News and commentary about the Great Frontiers

ISS007-E-10807 (21 July 2003) --- This view of Earth's horizon as the sunsets over the Pacific Ocean was taken by an Expedition 7 crewmember onboard the International Space Station (ISS). Anvil tops of thunderclouds are also visible. Credit: Earth Science and Remote Sensing Unit, NASA Johnson Space Center

Image Credit: ISS007-E-10807 (21 July 2003) – Earth Science and Remote Sensing Unit, NASA Johnson Space Center

The Segway Revolution that Wasn’t; and the one that Is


When the Segway Human Transporter (HT) was unveiled a few years ago, most people reacted with a collective “That’s it?” and the expected transportation revolution never materialized. Interestingly enough, however, the few people who have actually tried and/or bought an HT have a completely different reaction. exhilarated praise. To take advantage of this fact, Segway has opened up dealerships were people can take a test drive, in hopes of spurring interest and, of course, sales.

The HT itself may not revolutionize transportation, but the self-balancing technology on which it was based has turned out to be revolutionary for a new generation of mobility devices for the handicapped and another group of individuals looking for mobility solutions.

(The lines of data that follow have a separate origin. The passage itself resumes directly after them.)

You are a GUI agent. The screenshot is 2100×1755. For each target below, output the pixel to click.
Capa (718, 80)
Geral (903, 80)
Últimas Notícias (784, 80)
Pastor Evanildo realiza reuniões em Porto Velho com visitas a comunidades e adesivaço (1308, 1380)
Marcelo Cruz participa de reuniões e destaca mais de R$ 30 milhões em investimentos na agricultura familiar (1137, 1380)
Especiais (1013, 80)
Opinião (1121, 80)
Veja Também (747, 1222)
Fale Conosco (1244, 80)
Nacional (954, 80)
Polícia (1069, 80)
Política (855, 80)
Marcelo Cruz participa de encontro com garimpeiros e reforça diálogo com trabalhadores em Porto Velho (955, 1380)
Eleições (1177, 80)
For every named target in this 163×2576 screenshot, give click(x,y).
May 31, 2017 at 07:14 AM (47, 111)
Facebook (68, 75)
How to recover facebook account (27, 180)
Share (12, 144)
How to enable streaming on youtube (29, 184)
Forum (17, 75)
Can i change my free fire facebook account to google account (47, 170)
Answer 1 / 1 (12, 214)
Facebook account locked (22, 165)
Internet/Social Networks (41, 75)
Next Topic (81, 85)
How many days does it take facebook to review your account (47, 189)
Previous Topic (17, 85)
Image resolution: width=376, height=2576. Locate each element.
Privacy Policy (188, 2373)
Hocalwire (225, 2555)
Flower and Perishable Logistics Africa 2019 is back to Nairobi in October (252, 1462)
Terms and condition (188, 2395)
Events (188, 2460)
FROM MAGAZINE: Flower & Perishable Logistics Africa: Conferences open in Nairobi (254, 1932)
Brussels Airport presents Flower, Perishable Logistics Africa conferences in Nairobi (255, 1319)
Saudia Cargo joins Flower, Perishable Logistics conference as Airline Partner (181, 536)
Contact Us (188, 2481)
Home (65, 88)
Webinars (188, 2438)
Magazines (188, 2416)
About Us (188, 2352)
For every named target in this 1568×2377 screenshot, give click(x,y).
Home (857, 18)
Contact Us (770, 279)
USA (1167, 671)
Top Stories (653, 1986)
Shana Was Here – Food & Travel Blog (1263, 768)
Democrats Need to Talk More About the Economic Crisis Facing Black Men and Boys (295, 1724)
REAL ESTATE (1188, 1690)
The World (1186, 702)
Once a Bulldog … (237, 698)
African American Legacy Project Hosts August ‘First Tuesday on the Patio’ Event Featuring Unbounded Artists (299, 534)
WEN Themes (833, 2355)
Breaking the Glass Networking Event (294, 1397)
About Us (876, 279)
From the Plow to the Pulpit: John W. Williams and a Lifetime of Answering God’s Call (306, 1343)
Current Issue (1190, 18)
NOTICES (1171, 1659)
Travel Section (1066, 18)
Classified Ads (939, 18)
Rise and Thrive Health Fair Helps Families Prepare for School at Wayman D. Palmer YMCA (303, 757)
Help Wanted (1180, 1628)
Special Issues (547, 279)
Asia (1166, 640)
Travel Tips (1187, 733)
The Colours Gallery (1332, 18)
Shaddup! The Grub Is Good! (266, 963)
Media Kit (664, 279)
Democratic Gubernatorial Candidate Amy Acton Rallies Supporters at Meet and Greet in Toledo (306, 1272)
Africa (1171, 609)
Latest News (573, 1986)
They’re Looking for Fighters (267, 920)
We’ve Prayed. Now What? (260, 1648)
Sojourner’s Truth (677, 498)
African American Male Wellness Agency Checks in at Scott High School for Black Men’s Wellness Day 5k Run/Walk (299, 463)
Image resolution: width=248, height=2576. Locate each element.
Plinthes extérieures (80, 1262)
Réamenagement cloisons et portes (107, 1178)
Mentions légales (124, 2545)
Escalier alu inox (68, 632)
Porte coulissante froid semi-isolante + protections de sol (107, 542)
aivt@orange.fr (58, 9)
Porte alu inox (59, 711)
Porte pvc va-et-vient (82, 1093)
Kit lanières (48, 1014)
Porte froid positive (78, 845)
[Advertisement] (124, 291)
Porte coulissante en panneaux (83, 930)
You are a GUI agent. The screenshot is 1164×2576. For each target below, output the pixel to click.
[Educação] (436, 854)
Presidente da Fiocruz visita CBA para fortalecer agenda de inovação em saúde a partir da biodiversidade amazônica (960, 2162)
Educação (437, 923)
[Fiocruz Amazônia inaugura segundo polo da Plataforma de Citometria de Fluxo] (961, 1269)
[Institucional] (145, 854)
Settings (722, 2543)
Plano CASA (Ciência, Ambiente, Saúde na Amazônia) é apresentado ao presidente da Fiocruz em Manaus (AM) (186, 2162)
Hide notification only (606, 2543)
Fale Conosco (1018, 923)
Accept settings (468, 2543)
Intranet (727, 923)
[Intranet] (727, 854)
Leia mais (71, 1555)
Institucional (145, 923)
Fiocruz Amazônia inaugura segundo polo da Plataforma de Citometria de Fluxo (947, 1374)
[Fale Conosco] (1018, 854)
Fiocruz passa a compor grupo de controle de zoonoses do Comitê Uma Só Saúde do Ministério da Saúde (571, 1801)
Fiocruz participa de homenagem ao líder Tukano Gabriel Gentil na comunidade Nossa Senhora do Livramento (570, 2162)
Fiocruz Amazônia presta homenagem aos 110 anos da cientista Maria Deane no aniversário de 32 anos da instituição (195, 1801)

Robots. is reporting on the work of various research groups using the “Segway Robotic Mobility Platform” to build robots that can open doors, play soccer, or roll into hazardous areas. The mobility platform provides a solution for mobility issues in robots, allowing researchers to focus on other problems. By eliminating the human-centric design of the original Segway, an upcoming revision to the platform will make it easier to attach robotic payloads.

Humans just might get into the act yet. Popular Science was lucky enough to get the scoop on Segway’s successor to the HT. This new vehicle might just change the world yet.